- EXCERPTED PASSAGE:
-- Begin --

The rental fleet of IHC Handling Systems continues to expand, with global deepwater demand for the company's specialist pile handling systems on projects like Kikeh forcing the pace.

Deepwater versions of the company's standard internal lifting tool (ILT) have been around for a few years, the largest of them - of 1000t capacity - finding its first application in 2003 during installation of six 84in tension leg platform piles for ExxonMobil's Kizomba A development in 1500m of water off Angola. That crane wire-based system, operated by ROV powered by hydraulic energy stored in the tool housing and using a combination of accumulators, was sold to Stolt (now Acergy), as was a deepwater ILT operated for Heerema in the Gulf of Mexico.

Now two other similar units with a lifting capacity of 1200t have gone into service on rental terms for Technip at the 1300m water depth location of Murphy's combined FPSO/spar development offshore Malaysia.

Two members of the IHC Handling Systems team were on site in July helping Technip with the piling work as AOG went to press. Assisted by the deepwater ILT package, Kikeh's fourteen 84in diameter piles are being upended by the two cranes of the Jumbo Javelin. Once in the vertical position, the load is transferred to an anchor handling tug and the pile taken to the seabed via a big deepwater winch. The Rockwater 2 has been deployed for the pile driving, using underwater hammers. IHC also supplied the hydraulic shackles for Kikeh's anchor pile mudmats.

-- End --

- EXERCISE TASKS:
(a) Transcribe part of the IHC pile handling passage, beginning at the words "The rental fleet" and stopping after the words "forcing the pace.".
(b) In the IHC pile handling passage, which vessel has been deployed for the pile driving at Kikeh?
The entries that come after the IHC pile handling passage have no connection to it.

- ENTRIES SHOWN:
-- Begin --

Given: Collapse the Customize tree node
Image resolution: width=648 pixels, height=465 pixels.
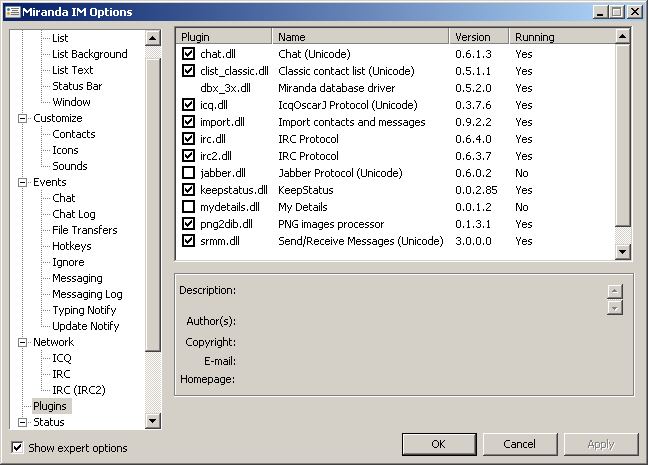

-- End --
-- Begin --

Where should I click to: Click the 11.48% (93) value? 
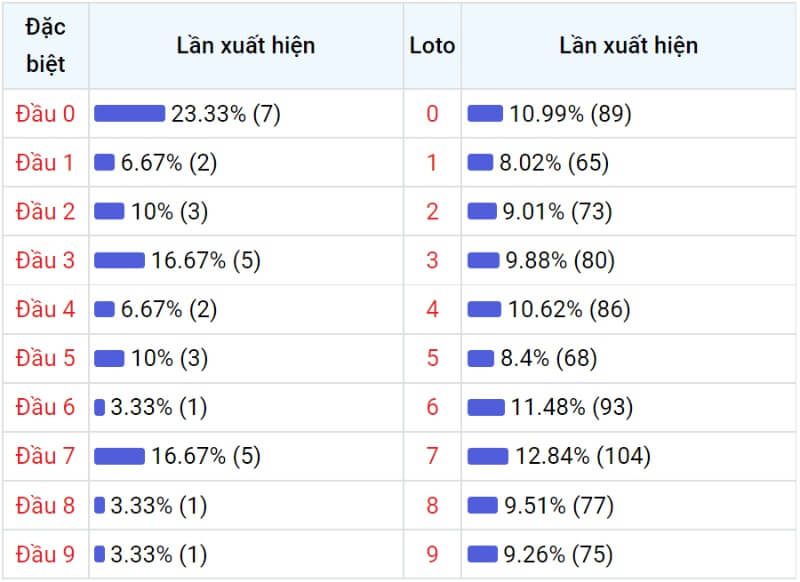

-- End --

- THE ANSWERS:
(a)
The rental fleet of IHC Handling Systems continues to expand, with global deepwater demand for the company's specialist pile handling systems on projects like Kikeh forcing the pace.

(b) The Rockwater 2 has been deployed for the pile driving.